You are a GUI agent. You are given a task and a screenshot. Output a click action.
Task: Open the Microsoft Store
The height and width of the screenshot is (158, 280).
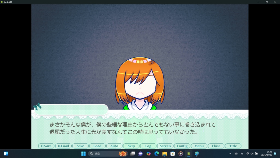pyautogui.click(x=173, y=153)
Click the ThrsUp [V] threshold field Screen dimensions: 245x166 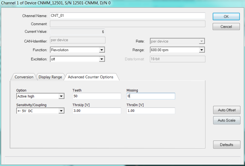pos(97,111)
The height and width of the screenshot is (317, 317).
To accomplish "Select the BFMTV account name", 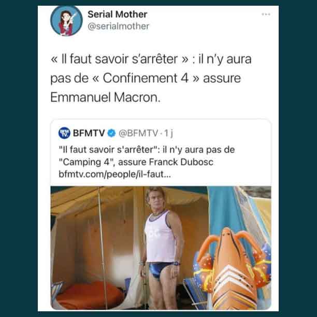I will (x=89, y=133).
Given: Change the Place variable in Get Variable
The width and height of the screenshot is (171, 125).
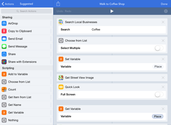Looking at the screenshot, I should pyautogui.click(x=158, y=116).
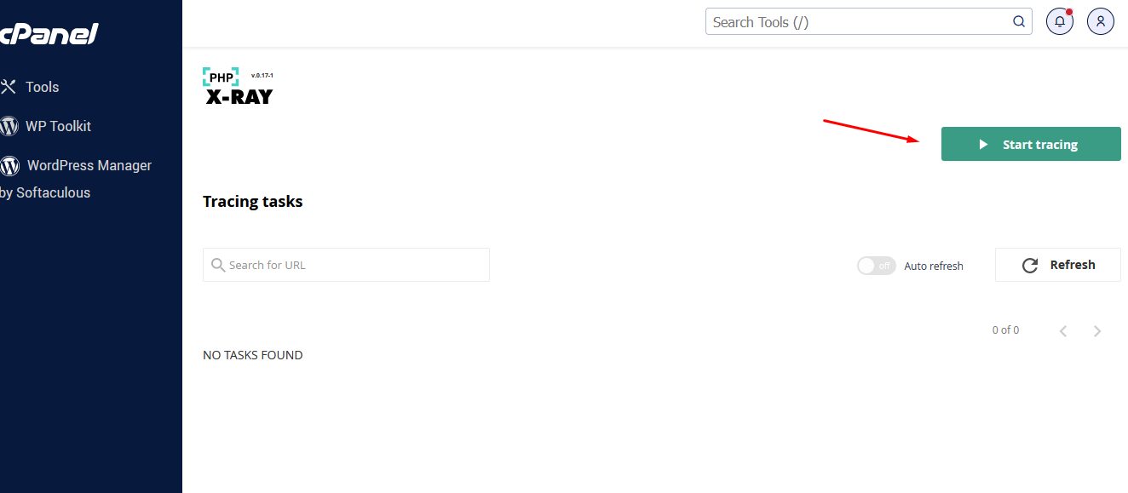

--

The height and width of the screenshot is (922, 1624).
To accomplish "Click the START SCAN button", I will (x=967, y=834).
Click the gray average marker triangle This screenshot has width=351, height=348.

==

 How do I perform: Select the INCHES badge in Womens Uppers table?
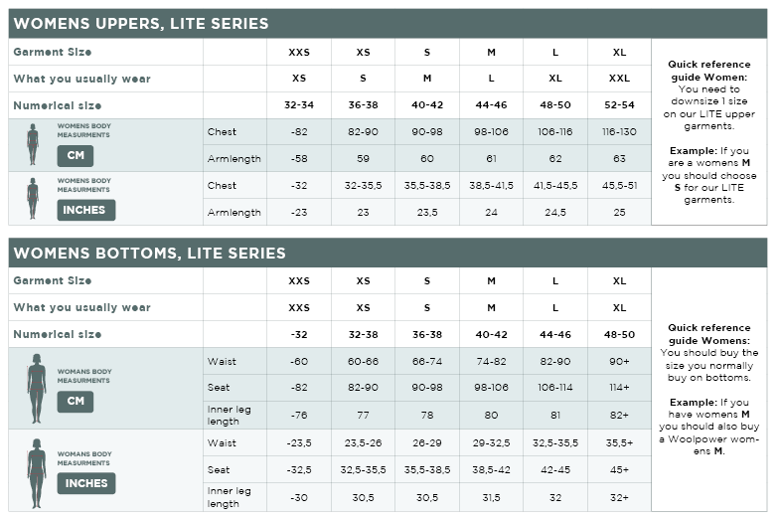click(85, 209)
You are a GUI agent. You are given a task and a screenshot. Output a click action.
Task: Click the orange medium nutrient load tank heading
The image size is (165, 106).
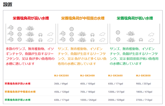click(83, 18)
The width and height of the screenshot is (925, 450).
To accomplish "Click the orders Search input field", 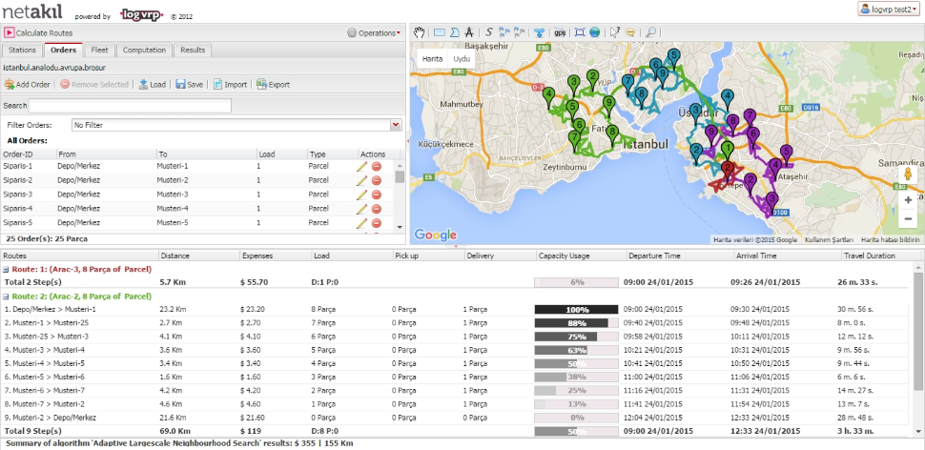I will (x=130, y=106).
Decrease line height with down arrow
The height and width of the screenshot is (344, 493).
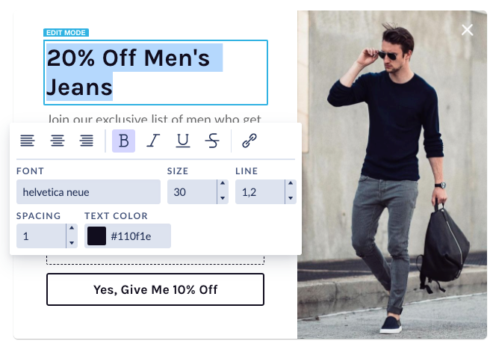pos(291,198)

▶ _Problem details_: Using the data above, reproduce exactly the lines from the line that contains "The height and width of the screenshot is (922, 1624)." through the line that contains "Click the gray", including both.

▶ _Solution_:
The height and width of the screenshot is (922, 1624).
To accomplish "Click the START SCAN button", I will (x=967, y=834).
Click the gray average marker triangle This screenshot has width=351, height=348.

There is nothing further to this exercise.